Sufficient urgency around a strategically rational and emotionally exciting opportunity is the bedrock upon which all else is built.
This point tends to prompt skepticism from people who have seen attempts to motivate a workforce fail. But if the right messages are sent from a passionate GC to colleagues who feel a sense of urgency, the volunteer army will start to gather. I’ve seen it happen. Motivation is an issue when people are forced to work in boxes within a hierarchy where workers become bored, new ideas aren’t welcome, and managers aren’t effective. And it does not take many volunteers to get a network launched: Again, 10% of the total employee population will do. That’s 500 people in an organization of 5,000.
5. Accelerate movement toward the vision and the opportunity by ensuring that the network removes barriers.
Perhaps a sales rep has gotten customer complaints about bureaucratic hang-ups. He doesn’t know how to fix the problem and doesn’t have time to think about it. Someone in the network gets wind of this and says, “I’ve seen that. I volunteer. I’ll put together a group and attack it.” That person writes up a description and sends it out to the volunteer army, and five people immediately step forward.
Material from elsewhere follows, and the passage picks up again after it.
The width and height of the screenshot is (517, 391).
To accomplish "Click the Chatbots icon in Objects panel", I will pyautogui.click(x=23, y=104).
They set up a call to begin learning why this is happening, figuring out how to remove the barrier, and designing a solution—a better CRM system, perhaps. The team probably includes someone from IT who has technical expertise and can help identify where the money for the new system might come from. The team works with additional volunteers who have relevant information—from whatever quarter may be germane—to act quickly and efficiently. The time between the first call and this point might be two weeks—a model of accelerated action. The network team settles on a practical solution that properly supports the sales team. Then its members take their thinking to the CIO, who gives feedback and may offer the budget and the resources.
The volunteer army is not a bunch of grunts carrying out orders from the brass. Its members are change leaders who bring energy, commitment, and enthusiasm.
Design and implementation occur in the network and are instituted within the hierarchy. And if the network is truly operating hand-in-glove with the hierarchy, the people in the hierarchy are champing at the bit to get the new CRM system.
6. Celebrate visible, significant short-term wins.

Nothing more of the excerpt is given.